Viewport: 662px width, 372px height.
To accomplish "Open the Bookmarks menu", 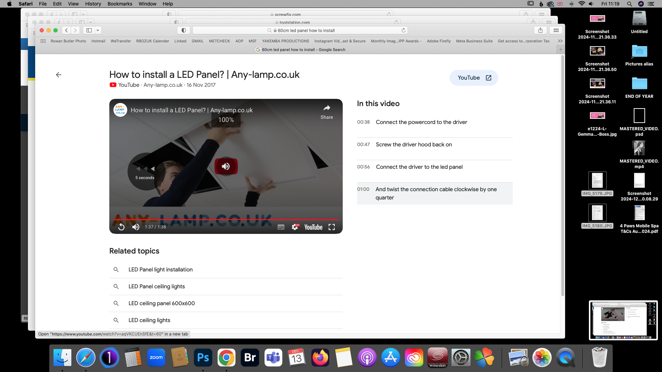I will pos(120,4).
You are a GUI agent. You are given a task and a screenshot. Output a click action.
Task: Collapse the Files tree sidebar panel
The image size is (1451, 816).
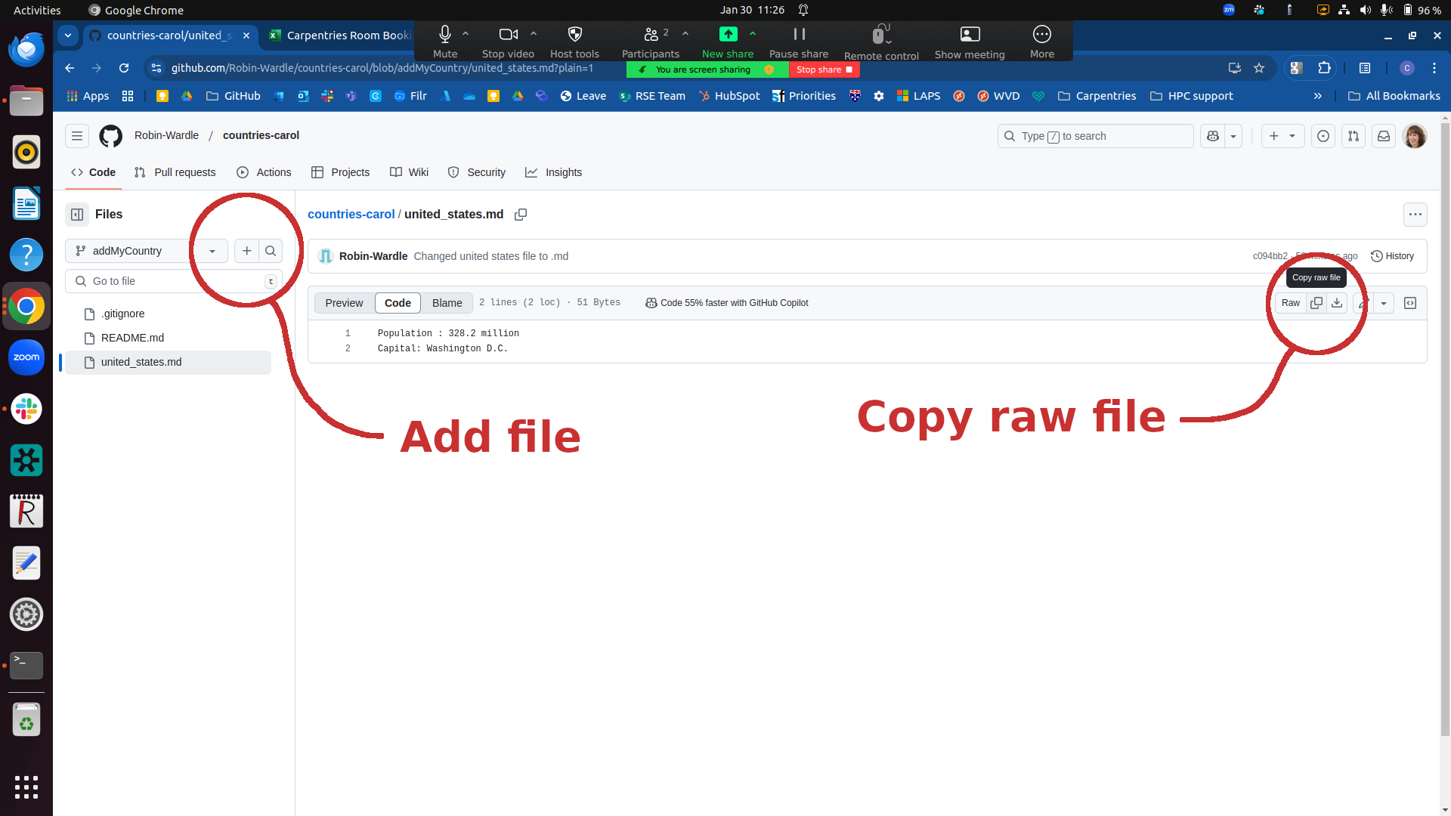click(76, 214)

※

## Goal of the exercise
Retype exactly, please, the span from the line holding "Task: Collapse the Files tree sidebar panel" through the closing line of the data, both ends included, without the pictures.

## Expected answer
Task: Collapse the Files tree sidebar panel
The image size is (1451, 816).
click(76, 214)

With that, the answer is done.